— Dataset entries —
===
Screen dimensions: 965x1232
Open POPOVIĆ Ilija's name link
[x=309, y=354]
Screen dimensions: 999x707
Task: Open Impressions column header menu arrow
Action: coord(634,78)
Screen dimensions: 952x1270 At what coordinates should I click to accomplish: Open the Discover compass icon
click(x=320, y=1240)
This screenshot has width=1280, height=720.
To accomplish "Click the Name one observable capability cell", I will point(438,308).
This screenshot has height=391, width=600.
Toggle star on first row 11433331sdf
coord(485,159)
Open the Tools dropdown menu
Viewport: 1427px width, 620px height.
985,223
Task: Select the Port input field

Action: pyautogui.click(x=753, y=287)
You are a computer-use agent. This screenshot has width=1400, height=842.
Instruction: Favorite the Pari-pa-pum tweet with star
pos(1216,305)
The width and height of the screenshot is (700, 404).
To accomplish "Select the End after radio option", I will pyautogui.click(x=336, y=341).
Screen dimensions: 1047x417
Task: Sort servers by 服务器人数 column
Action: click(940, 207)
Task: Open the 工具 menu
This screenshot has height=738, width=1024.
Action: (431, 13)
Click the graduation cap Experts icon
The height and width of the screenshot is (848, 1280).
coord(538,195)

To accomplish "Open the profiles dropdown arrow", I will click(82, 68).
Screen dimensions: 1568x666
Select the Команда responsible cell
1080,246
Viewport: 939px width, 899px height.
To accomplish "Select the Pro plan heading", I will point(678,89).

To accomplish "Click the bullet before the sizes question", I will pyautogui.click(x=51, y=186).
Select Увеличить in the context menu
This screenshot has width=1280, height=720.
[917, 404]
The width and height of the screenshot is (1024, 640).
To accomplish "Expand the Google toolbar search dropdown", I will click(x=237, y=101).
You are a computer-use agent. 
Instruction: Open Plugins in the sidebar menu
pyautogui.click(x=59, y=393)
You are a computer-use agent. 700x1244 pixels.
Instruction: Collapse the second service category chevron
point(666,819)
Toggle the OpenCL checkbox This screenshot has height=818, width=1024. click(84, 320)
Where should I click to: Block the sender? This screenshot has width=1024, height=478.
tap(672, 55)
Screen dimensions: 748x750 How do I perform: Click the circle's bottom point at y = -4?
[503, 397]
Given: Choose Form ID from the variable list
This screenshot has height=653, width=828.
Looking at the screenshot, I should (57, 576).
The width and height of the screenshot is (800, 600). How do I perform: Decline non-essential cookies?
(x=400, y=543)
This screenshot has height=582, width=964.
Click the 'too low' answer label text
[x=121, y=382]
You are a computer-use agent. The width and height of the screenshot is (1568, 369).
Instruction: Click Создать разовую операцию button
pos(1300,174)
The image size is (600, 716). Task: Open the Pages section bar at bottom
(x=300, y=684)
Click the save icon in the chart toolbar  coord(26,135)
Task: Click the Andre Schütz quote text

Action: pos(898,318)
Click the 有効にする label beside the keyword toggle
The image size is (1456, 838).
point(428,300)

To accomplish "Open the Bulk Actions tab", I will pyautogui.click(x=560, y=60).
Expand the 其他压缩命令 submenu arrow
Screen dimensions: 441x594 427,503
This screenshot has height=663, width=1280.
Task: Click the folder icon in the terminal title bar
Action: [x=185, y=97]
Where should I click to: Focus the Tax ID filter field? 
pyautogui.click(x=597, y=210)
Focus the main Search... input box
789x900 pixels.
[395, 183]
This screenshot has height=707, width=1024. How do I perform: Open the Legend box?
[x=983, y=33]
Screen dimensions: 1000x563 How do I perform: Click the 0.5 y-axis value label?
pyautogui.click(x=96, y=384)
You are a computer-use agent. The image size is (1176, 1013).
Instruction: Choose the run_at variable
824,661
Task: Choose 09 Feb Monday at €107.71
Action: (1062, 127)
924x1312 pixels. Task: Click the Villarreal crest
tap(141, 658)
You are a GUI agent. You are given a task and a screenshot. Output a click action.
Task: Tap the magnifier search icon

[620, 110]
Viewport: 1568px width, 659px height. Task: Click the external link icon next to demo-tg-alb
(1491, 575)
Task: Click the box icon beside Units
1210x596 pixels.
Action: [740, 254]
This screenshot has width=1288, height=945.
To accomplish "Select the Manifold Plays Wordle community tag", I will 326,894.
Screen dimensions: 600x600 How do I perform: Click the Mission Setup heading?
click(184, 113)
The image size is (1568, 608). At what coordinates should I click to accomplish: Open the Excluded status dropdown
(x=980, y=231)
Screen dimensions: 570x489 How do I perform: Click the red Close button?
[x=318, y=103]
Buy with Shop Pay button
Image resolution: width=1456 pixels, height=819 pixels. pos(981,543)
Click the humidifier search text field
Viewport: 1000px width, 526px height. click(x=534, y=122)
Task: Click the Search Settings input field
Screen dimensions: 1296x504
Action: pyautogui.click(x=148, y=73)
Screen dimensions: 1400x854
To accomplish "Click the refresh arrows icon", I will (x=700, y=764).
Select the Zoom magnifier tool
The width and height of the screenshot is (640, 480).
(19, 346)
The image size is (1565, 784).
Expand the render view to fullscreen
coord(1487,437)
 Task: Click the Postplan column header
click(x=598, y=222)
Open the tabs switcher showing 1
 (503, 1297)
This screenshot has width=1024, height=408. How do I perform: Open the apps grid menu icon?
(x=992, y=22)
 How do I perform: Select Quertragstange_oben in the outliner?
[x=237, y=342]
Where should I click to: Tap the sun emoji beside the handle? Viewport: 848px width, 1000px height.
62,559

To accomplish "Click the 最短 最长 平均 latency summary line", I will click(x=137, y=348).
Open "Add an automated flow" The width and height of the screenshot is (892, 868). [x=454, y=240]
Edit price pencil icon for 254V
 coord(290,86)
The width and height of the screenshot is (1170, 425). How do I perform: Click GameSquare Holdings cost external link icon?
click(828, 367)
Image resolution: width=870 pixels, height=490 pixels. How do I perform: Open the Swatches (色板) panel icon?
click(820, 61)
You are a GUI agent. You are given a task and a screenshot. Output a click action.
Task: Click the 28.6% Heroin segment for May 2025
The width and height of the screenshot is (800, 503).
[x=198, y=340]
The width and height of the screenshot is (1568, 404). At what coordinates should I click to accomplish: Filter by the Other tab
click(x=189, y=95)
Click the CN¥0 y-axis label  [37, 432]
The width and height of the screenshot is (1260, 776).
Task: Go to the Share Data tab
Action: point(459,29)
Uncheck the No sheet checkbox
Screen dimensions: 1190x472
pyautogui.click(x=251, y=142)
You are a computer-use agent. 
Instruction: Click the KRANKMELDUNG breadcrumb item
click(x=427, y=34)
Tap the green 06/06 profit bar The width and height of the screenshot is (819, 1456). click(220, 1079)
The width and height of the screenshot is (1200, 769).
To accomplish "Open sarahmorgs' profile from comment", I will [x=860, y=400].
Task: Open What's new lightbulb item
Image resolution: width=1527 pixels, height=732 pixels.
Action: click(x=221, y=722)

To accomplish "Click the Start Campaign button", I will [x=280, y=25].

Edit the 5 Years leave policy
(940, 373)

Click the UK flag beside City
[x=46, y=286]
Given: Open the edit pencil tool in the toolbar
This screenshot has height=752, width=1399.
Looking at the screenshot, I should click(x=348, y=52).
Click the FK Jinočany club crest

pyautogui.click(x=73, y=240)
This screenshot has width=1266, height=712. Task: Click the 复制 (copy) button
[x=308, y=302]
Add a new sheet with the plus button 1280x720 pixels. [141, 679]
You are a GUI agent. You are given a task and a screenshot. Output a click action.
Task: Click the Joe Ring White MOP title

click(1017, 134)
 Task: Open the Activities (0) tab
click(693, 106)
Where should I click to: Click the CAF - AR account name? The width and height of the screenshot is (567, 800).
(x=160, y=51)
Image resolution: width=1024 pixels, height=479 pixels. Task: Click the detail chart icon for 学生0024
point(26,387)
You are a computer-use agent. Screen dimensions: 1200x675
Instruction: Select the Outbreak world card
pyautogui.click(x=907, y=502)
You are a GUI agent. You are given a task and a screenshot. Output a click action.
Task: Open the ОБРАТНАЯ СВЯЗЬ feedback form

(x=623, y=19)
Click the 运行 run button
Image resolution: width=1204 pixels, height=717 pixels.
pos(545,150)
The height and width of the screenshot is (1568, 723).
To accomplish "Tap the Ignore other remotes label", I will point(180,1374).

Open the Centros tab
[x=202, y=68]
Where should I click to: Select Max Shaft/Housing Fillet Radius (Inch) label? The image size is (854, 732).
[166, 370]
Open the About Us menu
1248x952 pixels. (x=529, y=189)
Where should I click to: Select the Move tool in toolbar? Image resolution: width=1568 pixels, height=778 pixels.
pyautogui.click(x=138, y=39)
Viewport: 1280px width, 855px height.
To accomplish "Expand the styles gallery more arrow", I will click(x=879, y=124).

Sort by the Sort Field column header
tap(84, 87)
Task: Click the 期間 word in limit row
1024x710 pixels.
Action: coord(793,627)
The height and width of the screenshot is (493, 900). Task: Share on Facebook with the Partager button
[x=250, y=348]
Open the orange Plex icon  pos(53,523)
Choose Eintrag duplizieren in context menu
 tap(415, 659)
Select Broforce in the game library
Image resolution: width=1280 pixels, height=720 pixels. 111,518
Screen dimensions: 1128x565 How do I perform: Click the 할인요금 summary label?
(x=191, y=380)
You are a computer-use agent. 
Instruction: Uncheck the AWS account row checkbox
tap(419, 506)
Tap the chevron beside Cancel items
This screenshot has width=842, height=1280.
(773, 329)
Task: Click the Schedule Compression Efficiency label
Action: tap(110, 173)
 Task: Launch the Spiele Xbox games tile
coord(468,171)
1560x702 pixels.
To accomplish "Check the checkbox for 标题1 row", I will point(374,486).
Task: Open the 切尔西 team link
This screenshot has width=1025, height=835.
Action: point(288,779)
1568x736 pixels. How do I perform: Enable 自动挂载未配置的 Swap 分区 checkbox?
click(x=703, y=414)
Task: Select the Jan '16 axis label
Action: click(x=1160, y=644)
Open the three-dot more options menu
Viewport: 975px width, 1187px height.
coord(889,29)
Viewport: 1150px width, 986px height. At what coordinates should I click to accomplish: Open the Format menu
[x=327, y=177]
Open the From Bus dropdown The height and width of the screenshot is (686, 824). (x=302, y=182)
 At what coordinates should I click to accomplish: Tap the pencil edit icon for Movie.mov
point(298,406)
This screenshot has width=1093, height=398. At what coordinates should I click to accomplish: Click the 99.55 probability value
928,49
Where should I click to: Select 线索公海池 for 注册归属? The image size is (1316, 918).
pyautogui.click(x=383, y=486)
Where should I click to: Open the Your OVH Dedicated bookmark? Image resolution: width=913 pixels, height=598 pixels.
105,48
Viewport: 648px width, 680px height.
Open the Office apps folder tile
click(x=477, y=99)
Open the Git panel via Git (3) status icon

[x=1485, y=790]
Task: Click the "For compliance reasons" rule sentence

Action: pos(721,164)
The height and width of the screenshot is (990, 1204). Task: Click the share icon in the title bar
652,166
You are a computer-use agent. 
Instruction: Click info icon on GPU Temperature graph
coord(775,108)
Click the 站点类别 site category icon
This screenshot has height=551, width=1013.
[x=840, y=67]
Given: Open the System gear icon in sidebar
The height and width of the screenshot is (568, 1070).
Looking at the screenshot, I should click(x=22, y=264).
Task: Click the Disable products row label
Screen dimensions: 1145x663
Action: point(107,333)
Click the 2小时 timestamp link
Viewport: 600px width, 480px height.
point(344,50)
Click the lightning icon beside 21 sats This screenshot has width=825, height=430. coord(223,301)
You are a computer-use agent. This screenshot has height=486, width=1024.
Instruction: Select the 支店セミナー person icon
===
— WHAT IS NEEDED —
Word for word, restate the lines above from the line containing "Screen dimensions: 1400x854" through the line containing "868). [x=454, y=240]", with both included and nothing else.

— RESPONSE BOX —
Screen dimensions: 1400x854
To accomplish "Click the refresh arrows icon", I will (x=700, y=764).
Select the Zoom magnifier tool
The width and height of the screenshot is (640, 480).
(19, 346)
The image size is (1565, 784).
Expand the render view to fullscreen
coord(1487,437)
 Task: Click the Postplan column header
click(x=598, y=222)
Open the tabs switcher showing 1
 (503, 1297)
This screenshot has width=1024, height=408. How do I perform: Open the apps grid menu icon?
(x=992, y=22)
 How do I perform: Select Quertragstange_oben in the outliner?
[x=237, y=342]
Where should I click to: Tap the sun emoji beside the handle? Viewport: 848px width, 1000px height.
62,559

To accomplish "Click the 最短 最长 平均 latency summary line", I will click(x=137, y=348).
Open "Add an automated flow" The width and height of the screenshot is (892, 868). [x=454, y=240]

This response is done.